F&B: As at Mar ’13, 170 outlets have been halal-certified (out of 199 outlets in total) and the remaining are expected to be certified by end of 2QCY13.

Oldtown have already carried out their marketing efforts in cultivating its customers with its halal status on all its outlets, especially customers from the Muslim market. The group expects to penetrate only ~20-25% despite the large population in the Muslim market.

The group has also introduced an all-day set menu, which are more affordable among consumers from low- to middle income people. In addition, Oldtown is undergoing rebranding exercises through changing its marketing posters, outlet layout and introducing a new corporate tagline.

On expansion plans in CY13, Oldtown intends to open up 27- 41 outlets (excluding China). However, YTD it has only 2 new outlets. China is expected to have 30 outlets by 2014 and the expansion will be accelerated once its central kitchen is up and running by end-2013.

The group have decided on the 3 locations to place its kiosk business, namely in Avenue K, Senai International Airport and NKVE’s Shell station. These 3 kiosks are expected to open in 2QCY13.

FMCG: Management have highlighted that the sales for FMCG goods will remain flattish for 2QCY13 due to the delay in its new factory in Ipoh. Sales will only grow further upon the commencement of the plant, which is slated for operation by the third week of July.
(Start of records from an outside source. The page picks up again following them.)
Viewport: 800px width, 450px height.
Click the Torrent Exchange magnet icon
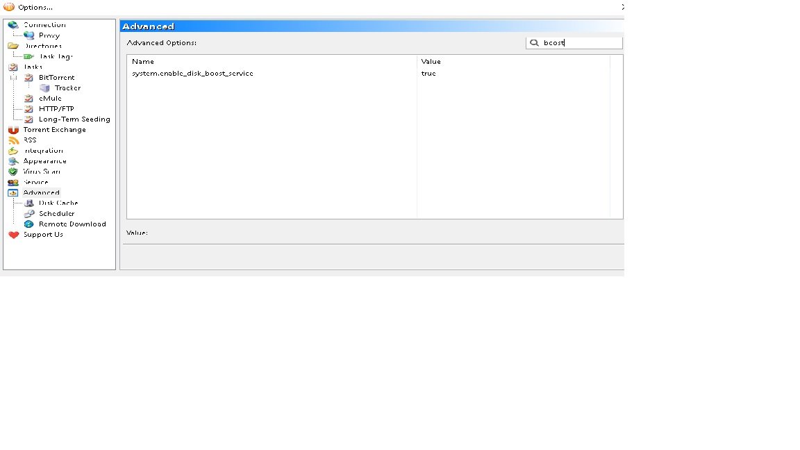click(13, 130)
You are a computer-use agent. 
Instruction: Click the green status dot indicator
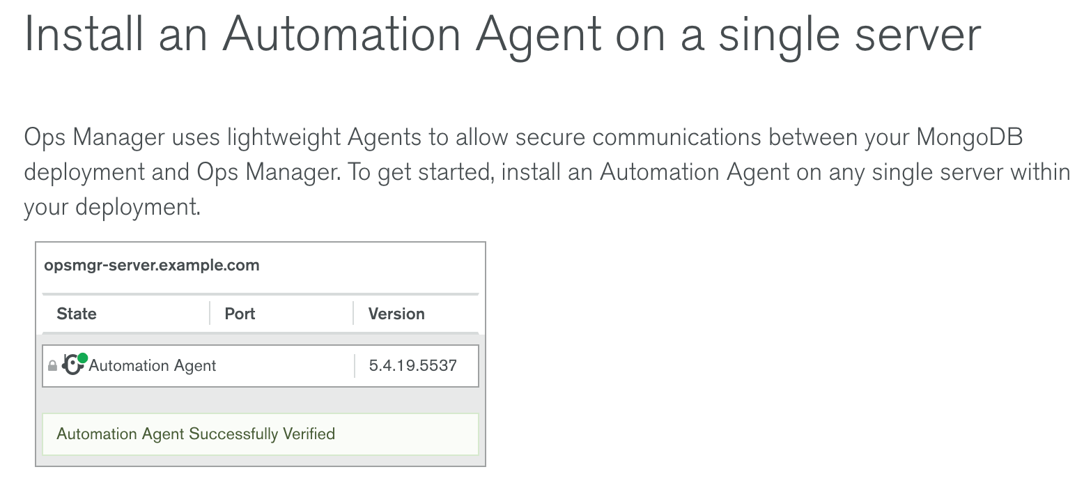[82, 358]
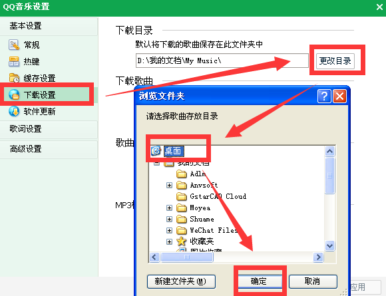Viewport: 386px width, 296px height.
Task: Expand the Anvsoft folder node
Action: 169,185
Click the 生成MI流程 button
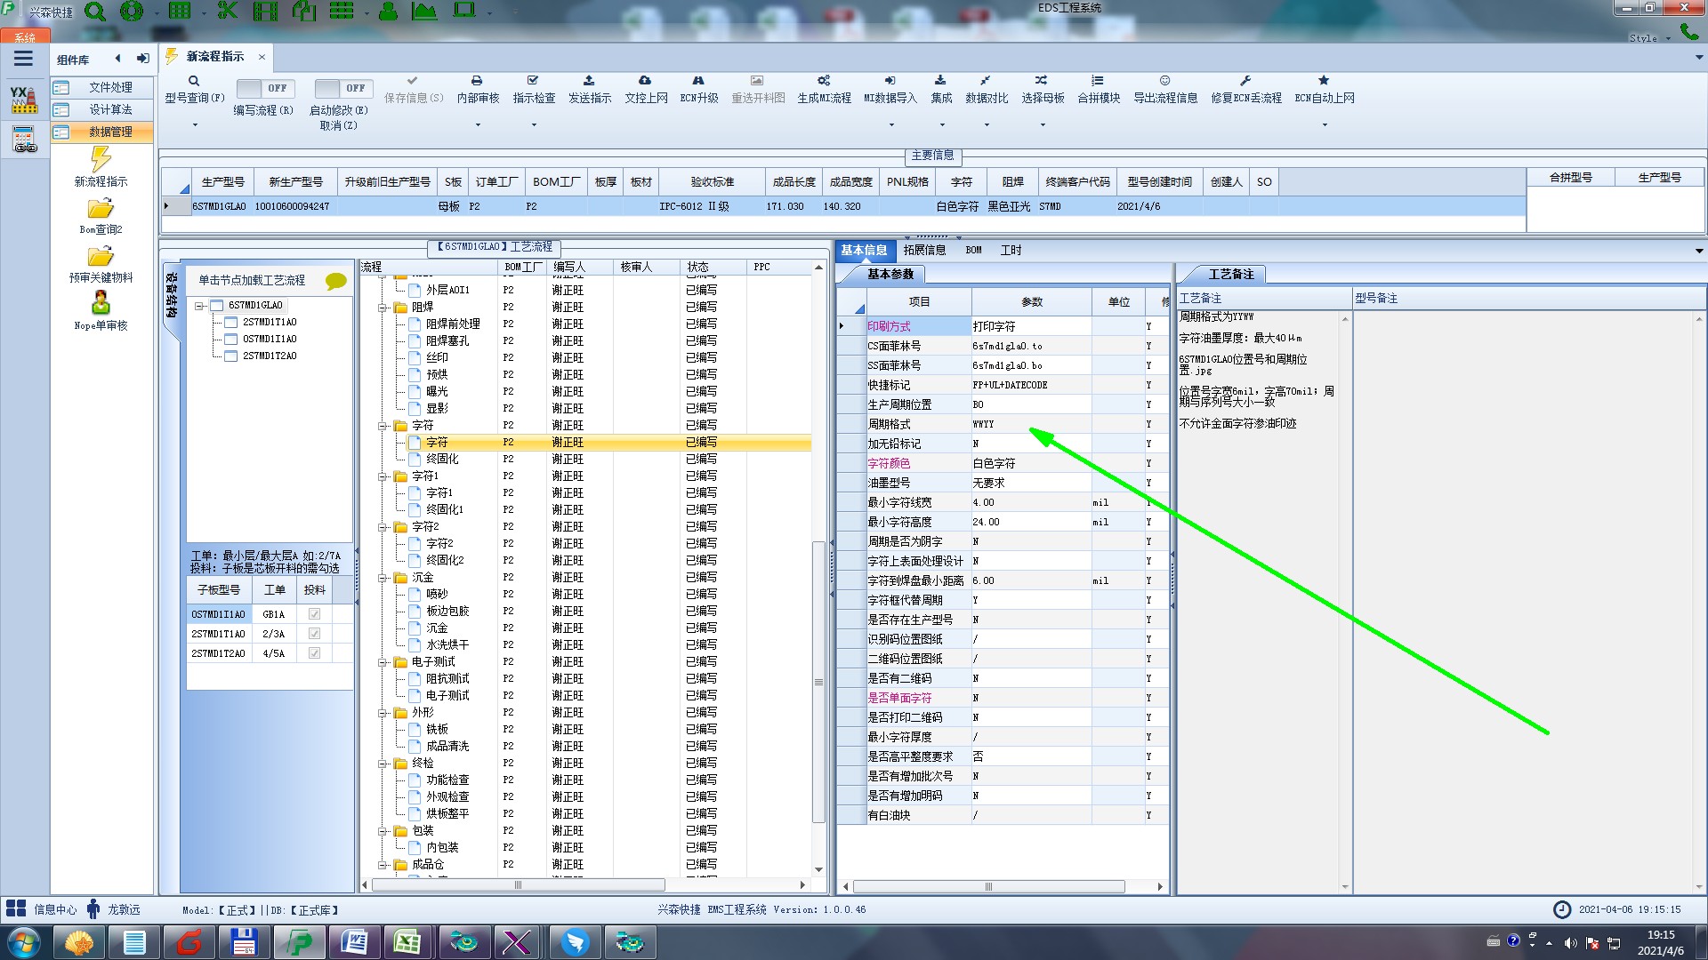The height and width of the screenshot is (960, 1708). pos(824,88)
On the other hand, it is also actively seeking more potential distributors in different countries to improve its market share and sales. It is expecting more sales to come in by year end as it continues to collaborate with various distributors regionally.

Risks

  • Relatively elastic demand.
  • Quality of food and services.
  • Rising raw material prices.

Forecasts

Due to the slow progress of new outlets, we tweaked our outlets assumption and hence cut our FY14 and FY15 EPS by 13% and 16% respectively.

Rating

SELL

Positives

  • Strong earnings growth (2-year CAGR of 13.9%);
  • Market leader under the white coffee business;
  • Decent dividend policy of 50% for a newly listed company;
  • Resilient earnings and low capex requirements.

Negatives

  • Competitive industry with low barriers of entry; and
  • Global economic slowdown could jeopardise group’s sales and earnings.

Valuation

Post-earnings revision, TP is lowered to RM2.43 from RM2.80, based on unchanged 17x P/E to FY03/14 EPS, circa 15% discount to regional peers’ average of 20x (which are much larger in terms of market cap). Therefore, we downgrade to SELL.